EXTRAIT =>
Le 30 mai 1968, un énorme cortège remontant les Champs-Élysées prétendit mettre fin à la « chienlit » des semaines précédentes. Il était surtout gaulliste mais toutes les droites s’y retrouvaient. À cette occasion, Paris Match publia deux photos en contraste. Sur l’une, on voyait une belle fille défilant dans une manif étudiante et arborant un drapeau rouge, sur l’autre, une belle fille défilant sur les Champs et brandissant le drapeau français. Si les photos eussent été parlantes, on eût entendu la première demoiselle chanter l’Internationale et la seconde entonner la Marseillaise. Toute une symbolique se résumait ainsi en deux clichés et toute une histoire. C’est l’histoire que raconte pour partie au moins Danielle Tartakowsky dans son récent Les Droites et la Rue qui narre un siècle et demi de manifs.

Mais pourquoi les droites seulement dès le titre ? C’est que l’auteure, vigilante historienne des défilés populaires, veut rompre avec l’idée que la « manif » est de gauche comme par nature, ce que démentent les faits. Occasion également pour elle de voir ce qui, de période en période, a pu définir la manifestation de droite, qu’elle soit processionnelle ou insurrectionnelle. En réalité, le mythe bourgeois selon lequel le peuple a depuis longtemps fait de la rue son domaine réservé pour y semer le désordre est fortement démenti par la constance avec laquelle des groupes ou des foules appartenant à l’autre camp ont mené des actions — et parfois violentes — dans les rues des villes.  La grande différence vient de ce que les manifs de gauche accompagnent le plus souvent des actions de grève et de revendication là où celles d’en face prétendent rétablir l’ordre et une souveraineté de classe.

DONNÉES BRUTES =>
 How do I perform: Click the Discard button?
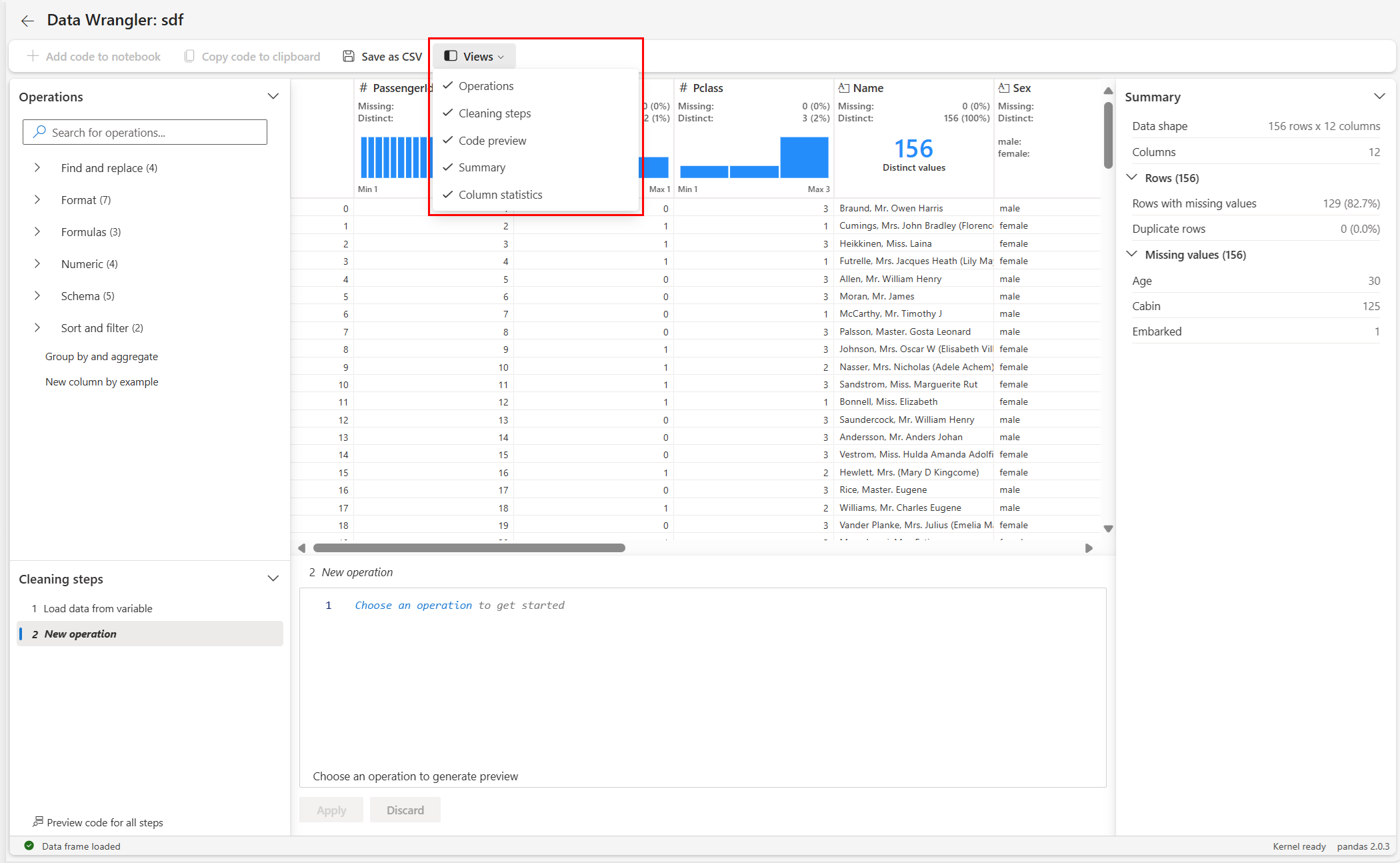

--

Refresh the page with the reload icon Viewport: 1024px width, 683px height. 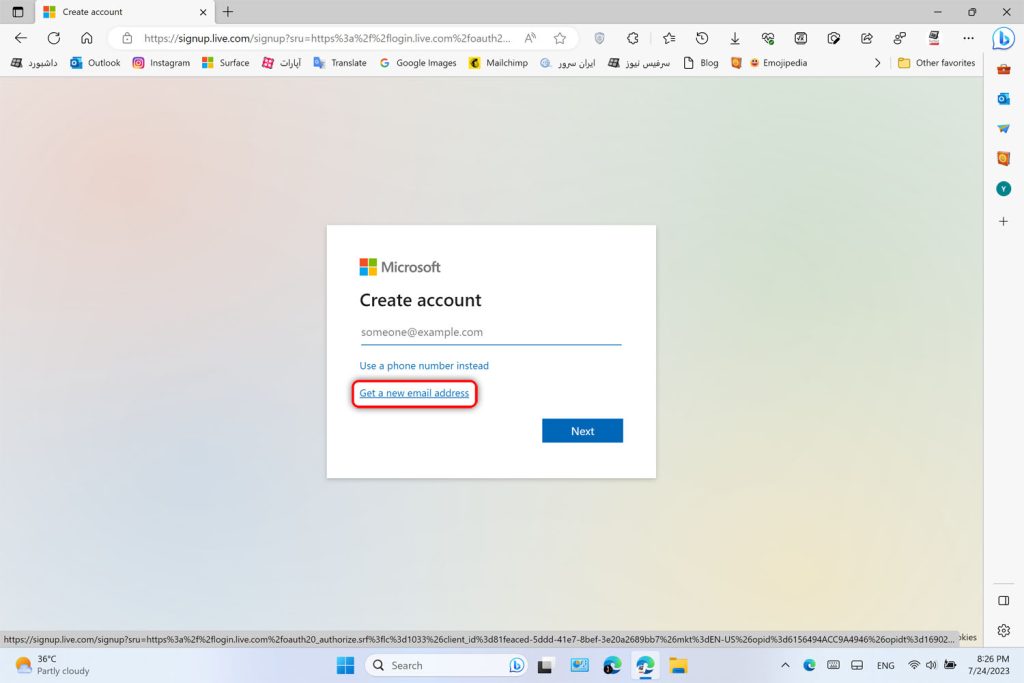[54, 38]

CONSIGNE =>
D'après l'extrait, avec quelle idée l'auteure de Les Droites et la Rue veut-elle rompre ? Les données n'ont aucun rôle à jouer ici.

RÉPONSE =>
Avec l'idée que la « manif » est de gauche comme par nature.